On Big Data and Data Integration. Q&A with Andreas Buckenhofer
You would expect that data integration is well understood and goes easy. The reality shows that data integration is still hard. There is no single version of the truth that would allow the reuse of data without any changes. Situative factors change too rapidly.
Data integration plays a crucial role to get value from many data sources. Today there are more data to analyze than ever before. Most ML algorithms expect data to be curated and easily accessible in a single table. A single version of truth or a ‘one-size-fits-all’ schema is not feasible anymore. Speed and flexibility are essential. Sensor data need a different approach compared to transactional data from production systems.
Data integration regularly had an adverse perception.
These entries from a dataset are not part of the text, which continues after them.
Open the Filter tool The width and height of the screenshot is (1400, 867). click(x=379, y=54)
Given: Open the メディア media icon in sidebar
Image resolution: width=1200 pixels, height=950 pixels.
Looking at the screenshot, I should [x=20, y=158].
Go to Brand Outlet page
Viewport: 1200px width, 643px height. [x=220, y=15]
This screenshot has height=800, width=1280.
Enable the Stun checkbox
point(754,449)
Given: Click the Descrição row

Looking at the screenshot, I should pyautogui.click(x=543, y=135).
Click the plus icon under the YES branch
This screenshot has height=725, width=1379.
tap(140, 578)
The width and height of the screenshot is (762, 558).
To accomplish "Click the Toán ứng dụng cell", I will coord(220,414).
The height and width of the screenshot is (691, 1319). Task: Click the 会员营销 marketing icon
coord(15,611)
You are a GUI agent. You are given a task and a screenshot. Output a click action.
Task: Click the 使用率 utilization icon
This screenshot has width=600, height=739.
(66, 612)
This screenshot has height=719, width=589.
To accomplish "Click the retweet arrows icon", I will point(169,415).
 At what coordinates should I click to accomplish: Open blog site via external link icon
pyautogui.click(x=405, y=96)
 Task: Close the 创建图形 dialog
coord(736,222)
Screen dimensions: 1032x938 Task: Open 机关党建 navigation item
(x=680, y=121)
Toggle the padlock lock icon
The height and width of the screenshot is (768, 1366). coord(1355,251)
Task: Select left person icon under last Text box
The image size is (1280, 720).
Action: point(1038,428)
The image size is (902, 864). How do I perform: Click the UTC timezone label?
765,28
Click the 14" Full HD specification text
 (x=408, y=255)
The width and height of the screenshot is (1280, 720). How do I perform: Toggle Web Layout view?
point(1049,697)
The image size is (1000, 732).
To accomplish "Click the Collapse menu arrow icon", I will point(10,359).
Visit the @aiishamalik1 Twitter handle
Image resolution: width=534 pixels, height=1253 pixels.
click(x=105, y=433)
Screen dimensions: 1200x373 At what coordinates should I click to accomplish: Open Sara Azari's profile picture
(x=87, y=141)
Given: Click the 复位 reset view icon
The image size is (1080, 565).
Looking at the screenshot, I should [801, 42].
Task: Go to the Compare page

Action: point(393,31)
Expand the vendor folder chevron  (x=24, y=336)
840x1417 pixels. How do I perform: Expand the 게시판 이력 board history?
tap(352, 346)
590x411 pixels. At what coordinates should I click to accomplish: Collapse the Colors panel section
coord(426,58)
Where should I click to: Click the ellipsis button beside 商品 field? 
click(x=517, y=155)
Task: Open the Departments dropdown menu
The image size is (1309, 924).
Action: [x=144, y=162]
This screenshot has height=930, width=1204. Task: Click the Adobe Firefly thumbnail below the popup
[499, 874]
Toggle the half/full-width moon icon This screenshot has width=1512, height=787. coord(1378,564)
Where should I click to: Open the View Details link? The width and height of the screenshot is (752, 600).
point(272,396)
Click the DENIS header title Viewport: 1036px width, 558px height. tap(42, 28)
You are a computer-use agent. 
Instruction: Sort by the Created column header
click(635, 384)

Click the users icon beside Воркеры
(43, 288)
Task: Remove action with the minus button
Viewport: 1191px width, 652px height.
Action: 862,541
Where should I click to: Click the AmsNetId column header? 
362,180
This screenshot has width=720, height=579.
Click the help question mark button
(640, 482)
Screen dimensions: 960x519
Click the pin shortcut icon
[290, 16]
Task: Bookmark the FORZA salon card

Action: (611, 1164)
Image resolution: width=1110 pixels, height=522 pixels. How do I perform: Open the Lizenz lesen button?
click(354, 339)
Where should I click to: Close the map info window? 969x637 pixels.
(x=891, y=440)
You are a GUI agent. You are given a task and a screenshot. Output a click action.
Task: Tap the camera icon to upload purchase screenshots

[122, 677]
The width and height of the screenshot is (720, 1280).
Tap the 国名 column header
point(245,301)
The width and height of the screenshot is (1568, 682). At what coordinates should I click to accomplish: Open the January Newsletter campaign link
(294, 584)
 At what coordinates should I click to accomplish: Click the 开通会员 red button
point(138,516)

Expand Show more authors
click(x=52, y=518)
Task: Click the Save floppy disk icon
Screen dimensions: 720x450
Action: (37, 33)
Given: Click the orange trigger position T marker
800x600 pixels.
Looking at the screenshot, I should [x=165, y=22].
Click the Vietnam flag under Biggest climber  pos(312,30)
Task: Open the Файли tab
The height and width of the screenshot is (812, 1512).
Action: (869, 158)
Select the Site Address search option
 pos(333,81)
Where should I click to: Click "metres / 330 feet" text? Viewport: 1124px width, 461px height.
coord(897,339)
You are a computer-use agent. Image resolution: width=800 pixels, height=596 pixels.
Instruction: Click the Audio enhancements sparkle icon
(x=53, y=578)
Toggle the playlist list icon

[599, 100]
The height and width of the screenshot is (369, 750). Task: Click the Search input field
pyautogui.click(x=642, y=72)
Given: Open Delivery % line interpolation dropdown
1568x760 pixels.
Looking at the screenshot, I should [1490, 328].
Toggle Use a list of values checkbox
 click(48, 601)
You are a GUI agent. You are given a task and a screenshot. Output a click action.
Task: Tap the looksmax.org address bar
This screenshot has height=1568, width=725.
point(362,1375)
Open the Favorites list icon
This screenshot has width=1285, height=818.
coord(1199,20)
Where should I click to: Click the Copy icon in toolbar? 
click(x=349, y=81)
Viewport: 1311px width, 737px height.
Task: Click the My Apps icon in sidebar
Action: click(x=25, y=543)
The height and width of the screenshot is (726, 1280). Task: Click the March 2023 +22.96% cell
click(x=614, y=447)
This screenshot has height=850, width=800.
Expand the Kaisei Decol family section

Why does it take so many resources? Or even: is data integration really necessary? Microservices in OLTP systems lead to small databases containing data with a limited bounded context only. The need for data integration is evident. Additionally, the usage of NoSQL databases with the lack of constraints or proper data type checking increases data quality issues arising from production systems. There is a vast gap in data-driven awareness in the industry. A DataOps culture of agile production and delivery of high-quality data for a particular business process is necessary.
Q2. What are your experiences in architectural design for Big Data?
Indeed, Big Data needs architecture. Don’t treat Big Data as a black box. The slogan “Think big, start small”, known from DWH products, is more real than ever. There is so much to say about architecture, so I’m going to focus on two parts of an architecture that are often neglected.
Think about the data supply chain. A one-time load of data is trivial. Projects often fail to get data continuously from internal and external sources. Source system owners don’t like changes in their system or additional performance overhead from data extraction. Log-based change data capture tools like Golden Gate or Debezium and streaming solutions like Apache Pulsar or Kafka need to be considered in an overall architecture.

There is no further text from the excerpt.